Content starts

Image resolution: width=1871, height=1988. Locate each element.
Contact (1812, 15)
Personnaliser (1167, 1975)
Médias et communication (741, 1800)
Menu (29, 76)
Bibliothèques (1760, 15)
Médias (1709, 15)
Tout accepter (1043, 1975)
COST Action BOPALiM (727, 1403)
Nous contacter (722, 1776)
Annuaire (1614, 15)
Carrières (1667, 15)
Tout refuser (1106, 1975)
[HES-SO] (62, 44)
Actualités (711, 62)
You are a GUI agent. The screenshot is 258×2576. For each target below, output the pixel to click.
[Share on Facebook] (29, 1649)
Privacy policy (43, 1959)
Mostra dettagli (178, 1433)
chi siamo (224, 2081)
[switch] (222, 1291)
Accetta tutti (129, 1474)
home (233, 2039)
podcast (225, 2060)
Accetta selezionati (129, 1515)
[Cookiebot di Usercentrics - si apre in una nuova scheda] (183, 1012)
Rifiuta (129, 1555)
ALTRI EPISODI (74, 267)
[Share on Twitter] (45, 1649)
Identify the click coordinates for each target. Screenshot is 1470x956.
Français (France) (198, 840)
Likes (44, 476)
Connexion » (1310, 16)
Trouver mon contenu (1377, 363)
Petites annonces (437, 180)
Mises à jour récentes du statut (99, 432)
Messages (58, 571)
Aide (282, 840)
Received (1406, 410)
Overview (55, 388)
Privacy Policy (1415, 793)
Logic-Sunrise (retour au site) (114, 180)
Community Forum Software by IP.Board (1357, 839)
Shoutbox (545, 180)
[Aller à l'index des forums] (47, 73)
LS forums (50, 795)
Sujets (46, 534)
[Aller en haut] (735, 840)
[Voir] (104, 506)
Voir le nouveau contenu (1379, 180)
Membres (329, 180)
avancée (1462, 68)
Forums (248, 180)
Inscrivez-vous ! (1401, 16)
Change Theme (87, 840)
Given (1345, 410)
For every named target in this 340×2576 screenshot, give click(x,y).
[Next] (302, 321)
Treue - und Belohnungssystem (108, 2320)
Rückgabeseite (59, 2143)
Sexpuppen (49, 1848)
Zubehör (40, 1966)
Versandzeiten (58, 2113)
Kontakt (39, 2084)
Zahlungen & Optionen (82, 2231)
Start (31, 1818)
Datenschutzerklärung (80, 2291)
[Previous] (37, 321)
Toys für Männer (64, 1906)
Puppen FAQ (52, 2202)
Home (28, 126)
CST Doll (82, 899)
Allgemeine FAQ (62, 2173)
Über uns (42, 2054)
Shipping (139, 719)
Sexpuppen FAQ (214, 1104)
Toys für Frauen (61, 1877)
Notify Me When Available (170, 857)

Content ends

Requirement: Copy out, from the data above, every line holding the word "Accetta".

Completed task:
Accetta tutti (129, 1474)
Accetta selezionati (129, 1515)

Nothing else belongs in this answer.